EXERCISE REQUIREMENTS>
Show every line from the data below that includes "taskbar".

DATA TO USE>
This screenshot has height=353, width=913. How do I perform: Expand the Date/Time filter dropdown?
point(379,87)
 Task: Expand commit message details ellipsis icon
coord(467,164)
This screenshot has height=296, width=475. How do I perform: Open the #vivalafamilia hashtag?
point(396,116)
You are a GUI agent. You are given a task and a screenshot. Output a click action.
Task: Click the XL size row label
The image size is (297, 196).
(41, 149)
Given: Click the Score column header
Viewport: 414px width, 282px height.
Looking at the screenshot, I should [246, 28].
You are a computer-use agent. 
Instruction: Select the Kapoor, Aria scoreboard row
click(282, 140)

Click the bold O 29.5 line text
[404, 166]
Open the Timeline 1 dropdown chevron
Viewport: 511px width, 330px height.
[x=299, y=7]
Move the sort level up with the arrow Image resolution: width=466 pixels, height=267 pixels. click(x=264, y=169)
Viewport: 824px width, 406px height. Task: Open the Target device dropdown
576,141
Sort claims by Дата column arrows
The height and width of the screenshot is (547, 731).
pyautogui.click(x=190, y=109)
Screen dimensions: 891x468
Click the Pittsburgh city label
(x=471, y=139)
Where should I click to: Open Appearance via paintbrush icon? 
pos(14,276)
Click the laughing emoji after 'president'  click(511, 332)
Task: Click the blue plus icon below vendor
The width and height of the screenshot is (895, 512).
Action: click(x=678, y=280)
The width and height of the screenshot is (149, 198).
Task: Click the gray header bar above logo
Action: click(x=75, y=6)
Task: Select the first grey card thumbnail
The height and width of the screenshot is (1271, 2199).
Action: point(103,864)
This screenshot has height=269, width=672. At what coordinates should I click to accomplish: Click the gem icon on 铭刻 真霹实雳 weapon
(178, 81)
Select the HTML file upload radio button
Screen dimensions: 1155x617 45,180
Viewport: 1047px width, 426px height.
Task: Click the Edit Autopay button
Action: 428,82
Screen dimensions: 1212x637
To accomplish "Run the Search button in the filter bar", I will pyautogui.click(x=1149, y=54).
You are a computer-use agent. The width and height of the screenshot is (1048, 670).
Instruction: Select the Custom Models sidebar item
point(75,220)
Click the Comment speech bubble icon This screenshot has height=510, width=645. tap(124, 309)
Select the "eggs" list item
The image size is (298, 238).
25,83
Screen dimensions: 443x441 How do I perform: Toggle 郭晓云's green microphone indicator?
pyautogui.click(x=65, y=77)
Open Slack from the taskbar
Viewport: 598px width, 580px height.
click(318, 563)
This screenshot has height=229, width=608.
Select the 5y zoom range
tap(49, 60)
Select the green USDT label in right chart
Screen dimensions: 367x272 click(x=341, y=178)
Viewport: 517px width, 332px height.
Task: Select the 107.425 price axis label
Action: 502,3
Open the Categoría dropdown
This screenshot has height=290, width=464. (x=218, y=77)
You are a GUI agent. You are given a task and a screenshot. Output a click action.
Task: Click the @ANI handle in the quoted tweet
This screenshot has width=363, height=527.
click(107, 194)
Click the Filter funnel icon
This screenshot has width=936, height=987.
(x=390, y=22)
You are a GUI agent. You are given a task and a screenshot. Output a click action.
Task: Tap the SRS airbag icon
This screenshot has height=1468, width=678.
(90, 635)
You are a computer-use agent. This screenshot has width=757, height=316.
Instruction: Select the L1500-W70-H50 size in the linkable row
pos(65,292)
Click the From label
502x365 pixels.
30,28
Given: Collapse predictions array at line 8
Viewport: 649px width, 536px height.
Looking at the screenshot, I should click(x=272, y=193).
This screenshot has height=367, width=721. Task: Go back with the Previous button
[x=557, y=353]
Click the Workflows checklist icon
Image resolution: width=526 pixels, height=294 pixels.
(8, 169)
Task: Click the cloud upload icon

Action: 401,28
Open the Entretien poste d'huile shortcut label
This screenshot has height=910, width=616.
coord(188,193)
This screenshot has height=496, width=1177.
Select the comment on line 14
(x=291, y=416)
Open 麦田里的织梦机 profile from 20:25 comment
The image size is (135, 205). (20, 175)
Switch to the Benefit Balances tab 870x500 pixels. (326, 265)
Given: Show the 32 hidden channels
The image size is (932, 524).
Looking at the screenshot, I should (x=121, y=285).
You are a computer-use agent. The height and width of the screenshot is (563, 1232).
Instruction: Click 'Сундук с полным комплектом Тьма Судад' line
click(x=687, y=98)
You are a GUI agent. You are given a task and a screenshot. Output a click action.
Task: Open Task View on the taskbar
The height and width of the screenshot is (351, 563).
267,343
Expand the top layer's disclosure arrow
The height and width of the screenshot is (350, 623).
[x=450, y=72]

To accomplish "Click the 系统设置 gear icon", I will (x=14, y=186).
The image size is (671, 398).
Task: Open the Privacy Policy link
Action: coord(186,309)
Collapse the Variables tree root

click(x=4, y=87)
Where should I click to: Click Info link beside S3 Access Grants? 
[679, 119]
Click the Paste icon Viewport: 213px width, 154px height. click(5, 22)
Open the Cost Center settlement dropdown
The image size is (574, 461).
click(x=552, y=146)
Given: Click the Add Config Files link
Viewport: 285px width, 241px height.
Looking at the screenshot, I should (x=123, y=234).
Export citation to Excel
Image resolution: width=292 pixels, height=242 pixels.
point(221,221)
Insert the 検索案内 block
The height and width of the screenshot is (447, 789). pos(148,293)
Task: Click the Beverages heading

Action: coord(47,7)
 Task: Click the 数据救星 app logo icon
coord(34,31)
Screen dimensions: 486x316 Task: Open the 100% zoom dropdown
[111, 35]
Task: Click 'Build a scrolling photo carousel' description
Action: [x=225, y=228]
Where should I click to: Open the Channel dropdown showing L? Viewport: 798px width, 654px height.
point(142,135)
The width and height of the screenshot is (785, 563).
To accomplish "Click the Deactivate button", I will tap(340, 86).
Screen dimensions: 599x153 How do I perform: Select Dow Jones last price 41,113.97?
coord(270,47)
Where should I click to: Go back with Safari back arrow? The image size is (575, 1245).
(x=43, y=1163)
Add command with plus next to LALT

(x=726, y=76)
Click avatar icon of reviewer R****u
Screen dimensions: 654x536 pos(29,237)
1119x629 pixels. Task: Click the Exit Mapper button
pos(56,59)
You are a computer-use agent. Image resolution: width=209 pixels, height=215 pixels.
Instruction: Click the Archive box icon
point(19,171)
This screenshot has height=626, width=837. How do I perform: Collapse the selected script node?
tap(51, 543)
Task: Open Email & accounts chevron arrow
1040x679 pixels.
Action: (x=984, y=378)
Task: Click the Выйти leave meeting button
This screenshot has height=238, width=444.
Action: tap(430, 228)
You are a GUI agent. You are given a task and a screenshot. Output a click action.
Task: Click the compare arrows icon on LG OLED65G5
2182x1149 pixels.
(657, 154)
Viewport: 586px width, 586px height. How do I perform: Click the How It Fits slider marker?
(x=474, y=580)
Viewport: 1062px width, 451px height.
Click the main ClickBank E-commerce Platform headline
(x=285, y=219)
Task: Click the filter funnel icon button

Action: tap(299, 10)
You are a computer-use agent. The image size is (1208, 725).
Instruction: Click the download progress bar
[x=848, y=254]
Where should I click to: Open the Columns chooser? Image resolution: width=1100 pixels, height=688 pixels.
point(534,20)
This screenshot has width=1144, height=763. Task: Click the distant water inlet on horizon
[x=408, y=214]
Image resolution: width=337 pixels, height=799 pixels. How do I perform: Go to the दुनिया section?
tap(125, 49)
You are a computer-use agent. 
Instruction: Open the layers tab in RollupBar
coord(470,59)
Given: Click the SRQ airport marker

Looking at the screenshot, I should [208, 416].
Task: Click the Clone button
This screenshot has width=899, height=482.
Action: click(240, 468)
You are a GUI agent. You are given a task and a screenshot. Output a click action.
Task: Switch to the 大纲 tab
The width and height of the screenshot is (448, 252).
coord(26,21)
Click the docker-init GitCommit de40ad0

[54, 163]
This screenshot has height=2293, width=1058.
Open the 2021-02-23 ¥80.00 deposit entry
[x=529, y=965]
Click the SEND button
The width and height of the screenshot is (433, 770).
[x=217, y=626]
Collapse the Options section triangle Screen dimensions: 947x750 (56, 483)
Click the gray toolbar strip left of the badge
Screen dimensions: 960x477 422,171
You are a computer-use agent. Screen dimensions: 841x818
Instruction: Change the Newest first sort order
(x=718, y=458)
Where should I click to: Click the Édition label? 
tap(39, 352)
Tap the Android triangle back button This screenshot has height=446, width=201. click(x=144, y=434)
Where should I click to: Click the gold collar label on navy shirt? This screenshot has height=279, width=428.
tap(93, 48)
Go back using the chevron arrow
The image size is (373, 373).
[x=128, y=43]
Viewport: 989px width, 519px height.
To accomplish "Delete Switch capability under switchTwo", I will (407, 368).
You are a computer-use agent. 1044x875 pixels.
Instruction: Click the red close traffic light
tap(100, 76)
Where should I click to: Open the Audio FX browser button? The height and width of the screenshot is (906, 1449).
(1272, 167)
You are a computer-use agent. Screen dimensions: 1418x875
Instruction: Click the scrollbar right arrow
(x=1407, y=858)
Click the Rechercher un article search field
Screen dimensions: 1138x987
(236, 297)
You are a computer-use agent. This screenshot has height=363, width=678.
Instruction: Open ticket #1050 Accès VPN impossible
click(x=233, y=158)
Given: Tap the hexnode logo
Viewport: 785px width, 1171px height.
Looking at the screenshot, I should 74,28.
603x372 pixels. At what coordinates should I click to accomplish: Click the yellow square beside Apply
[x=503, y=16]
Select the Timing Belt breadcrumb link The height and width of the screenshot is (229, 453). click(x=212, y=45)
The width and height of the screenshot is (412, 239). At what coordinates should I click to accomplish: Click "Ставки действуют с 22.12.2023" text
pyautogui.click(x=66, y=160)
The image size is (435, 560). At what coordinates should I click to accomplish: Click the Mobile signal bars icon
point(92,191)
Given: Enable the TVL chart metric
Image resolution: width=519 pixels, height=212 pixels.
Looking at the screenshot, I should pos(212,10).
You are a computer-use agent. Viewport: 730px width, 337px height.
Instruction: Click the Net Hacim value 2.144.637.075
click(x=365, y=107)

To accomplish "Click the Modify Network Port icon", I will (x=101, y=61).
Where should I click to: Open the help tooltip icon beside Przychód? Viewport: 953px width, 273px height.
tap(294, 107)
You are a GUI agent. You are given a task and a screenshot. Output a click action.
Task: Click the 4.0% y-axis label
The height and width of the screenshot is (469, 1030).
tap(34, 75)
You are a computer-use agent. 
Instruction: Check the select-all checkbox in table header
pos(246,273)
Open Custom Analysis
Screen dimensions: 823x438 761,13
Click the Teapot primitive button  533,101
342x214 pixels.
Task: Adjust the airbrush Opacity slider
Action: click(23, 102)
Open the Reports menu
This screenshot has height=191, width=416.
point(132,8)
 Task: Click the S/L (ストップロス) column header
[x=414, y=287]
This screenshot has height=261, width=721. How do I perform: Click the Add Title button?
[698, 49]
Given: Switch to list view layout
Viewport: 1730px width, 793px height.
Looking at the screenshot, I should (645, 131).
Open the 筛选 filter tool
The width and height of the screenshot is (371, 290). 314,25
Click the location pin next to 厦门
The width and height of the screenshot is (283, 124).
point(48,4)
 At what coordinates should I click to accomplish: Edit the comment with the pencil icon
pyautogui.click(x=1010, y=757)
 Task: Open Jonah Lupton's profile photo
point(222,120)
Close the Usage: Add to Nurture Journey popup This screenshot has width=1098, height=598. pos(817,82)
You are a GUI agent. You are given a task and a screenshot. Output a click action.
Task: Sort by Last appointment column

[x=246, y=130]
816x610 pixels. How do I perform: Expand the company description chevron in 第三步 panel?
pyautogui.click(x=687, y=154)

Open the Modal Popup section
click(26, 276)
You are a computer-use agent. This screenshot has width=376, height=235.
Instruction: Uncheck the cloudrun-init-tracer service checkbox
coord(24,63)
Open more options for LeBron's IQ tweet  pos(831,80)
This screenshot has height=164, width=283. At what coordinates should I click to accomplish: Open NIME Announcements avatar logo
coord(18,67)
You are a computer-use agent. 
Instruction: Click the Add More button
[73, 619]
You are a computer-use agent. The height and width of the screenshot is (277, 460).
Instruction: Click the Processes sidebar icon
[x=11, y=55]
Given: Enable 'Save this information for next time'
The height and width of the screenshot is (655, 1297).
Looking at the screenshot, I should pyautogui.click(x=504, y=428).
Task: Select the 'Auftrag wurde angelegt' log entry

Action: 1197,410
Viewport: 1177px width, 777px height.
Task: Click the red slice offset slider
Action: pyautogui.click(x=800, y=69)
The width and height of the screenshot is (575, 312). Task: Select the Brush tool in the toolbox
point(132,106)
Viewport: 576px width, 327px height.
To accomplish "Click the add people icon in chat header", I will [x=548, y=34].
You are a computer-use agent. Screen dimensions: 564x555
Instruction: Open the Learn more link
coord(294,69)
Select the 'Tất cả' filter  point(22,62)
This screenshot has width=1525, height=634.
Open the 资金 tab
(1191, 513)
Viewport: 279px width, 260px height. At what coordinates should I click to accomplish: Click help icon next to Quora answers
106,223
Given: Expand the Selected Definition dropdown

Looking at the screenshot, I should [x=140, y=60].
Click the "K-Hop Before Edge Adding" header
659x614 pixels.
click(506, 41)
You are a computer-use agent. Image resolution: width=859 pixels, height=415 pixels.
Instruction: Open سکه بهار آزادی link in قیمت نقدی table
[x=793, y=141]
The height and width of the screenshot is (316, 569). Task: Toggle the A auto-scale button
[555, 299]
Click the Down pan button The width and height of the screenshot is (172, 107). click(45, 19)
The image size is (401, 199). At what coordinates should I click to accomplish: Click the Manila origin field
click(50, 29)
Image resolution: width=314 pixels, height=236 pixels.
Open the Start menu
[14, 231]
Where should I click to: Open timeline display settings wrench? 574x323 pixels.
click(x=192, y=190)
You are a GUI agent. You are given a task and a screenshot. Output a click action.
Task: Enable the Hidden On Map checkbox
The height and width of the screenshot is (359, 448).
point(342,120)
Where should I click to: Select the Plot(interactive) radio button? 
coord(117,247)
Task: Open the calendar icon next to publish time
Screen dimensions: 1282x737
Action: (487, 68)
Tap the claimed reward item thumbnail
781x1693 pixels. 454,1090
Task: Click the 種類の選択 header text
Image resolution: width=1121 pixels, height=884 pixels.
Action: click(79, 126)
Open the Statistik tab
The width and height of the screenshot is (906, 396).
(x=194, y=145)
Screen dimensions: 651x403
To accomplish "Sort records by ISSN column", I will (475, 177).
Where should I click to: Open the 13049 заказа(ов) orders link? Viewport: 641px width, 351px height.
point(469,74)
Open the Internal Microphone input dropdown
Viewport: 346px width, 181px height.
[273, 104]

WORKED SOLUTION>
Open Slack from the taskbar
Task: Open Task View on the taskbar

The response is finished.